WHAT YOU ARE ASKED TO DO: In the material beneath, how many lines contain the word "will"? Give the count alone.

DATA:
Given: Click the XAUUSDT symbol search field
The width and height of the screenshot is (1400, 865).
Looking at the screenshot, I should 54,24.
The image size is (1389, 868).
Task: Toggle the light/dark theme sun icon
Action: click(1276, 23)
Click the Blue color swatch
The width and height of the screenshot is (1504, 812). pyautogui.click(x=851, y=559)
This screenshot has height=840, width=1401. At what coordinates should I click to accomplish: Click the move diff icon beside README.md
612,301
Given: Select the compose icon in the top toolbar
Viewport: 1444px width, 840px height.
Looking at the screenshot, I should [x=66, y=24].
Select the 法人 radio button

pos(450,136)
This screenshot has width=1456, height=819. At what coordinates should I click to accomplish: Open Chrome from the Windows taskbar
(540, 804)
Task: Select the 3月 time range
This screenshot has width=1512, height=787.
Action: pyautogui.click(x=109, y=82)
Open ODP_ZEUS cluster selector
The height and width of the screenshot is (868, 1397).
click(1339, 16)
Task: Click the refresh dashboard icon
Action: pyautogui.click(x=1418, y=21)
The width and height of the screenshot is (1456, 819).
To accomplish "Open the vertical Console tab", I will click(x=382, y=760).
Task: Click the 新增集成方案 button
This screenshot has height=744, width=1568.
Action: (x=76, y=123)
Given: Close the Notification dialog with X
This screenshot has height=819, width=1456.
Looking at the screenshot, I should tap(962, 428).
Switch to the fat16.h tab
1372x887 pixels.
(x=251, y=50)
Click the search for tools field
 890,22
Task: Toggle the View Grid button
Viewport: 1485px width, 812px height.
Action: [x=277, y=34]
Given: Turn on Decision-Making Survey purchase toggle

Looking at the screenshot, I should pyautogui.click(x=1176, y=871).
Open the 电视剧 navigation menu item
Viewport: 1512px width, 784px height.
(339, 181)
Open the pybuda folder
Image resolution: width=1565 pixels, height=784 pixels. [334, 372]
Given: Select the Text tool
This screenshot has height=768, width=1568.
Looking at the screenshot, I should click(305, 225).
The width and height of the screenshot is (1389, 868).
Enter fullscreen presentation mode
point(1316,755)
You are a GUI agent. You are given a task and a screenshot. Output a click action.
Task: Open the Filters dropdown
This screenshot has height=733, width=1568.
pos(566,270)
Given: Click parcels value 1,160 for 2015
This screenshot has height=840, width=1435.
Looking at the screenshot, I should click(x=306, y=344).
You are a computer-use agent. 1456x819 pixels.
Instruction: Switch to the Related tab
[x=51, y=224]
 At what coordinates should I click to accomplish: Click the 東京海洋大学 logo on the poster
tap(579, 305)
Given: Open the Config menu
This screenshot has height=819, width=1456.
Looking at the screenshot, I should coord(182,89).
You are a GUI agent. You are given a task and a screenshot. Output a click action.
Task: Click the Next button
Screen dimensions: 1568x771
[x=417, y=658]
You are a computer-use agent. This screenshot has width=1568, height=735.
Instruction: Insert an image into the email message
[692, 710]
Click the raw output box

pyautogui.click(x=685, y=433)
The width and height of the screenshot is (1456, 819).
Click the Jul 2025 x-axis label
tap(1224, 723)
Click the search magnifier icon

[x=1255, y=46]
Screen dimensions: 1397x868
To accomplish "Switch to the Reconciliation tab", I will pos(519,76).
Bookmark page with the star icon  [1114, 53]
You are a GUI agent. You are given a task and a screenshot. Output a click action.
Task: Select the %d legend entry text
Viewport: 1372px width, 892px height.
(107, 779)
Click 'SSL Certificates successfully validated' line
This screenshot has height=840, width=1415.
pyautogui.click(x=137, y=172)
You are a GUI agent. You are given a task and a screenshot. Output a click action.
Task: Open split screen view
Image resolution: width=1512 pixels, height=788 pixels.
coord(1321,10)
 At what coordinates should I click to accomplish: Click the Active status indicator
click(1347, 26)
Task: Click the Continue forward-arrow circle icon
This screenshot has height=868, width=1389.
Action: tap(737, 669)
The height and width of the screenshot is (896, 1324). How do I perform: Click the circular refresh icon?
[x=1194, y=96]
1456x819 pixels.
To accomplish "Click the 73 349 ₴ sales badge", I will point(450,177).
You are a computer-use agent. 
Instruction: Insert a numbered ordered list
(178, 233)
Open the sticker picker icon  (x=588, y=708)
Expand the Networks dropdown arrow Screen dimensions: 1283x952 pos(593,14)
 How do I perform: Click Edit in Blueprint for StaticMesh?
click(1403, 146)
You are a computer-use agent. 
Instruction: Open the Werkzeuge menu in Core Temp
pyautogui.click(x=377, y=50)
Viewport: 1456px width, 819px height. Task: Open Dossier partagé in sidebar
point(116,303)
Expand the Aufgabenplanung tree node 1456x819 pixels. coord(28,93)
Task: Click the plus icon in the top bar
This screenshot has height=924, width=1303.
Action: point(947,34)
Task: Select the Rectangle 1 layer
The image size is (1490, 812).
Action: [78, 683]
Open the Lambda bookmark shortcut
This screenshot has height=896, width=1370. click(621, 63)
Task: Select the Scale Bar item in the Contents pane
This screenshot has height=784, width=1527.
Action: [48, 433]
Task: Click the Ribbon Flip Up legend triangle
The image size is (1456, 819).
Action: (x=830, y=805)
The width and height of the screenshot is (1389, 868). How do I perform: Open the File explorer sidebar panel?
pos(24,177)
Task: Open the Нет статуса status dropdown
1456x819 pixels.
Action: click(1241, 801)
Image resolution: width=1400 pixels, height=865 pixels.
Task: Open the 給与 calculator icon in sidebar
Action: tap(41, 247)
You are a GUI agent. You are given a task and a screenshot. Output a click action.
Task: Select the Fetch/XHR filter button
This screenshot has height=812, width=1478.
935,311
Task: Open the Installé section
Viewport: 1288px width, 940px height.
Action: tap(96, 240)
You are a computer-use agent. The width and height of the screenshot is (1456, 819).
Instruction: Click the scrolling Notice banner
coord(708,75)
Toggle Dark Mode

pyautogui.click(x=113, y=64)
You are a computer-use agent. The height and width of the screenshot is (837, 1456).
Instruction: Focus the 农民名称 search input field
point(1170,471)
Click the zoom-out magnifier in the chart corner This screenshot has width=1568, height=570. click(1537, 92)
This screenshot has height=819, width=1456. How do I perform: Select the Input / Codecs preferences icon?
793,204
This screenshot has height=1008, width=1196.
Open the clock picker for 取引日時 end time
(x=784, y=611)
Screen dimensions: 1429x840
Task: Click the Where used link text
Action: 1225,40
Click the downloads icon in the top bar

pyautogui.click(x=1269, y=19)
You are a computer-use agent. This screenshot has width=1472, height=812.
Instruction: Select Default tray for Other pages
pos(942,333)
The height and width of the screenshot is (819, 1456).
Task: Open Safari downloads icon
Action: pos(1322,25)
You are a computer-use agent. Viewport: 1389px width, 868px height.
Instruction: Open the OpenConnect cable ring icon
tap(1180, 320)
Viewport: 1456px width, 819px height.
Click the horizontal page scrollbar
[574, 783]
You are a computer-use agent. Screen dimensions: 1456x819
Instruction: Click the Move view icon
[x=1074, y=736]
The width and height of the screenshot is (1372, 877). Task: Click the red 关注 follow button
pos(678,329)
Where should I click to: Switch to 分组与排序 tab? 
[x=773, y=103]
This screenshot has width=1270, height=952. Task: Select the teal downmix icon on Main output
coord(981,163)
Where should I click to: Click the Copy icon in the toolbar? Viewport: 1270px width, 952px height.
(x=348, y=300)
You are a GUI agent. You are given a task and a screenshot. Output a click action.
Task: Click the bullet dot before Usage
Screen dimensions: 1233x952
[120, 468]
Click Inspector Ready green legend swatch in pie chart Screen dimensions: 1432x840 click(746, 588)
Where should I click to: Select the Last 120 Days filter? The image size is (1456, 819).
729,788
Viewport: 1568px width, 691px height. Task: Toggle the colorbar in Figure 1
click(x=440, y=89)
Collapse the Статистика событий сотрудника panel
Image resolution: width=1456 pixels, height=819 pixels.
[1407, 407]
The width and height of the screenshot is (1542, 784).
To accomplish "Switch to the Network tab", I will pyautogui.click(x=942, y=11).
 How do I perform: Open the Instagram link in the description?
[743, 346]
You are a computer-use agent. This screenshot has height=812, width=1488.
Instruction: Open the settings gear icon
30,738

YOUR RESPONSE: 4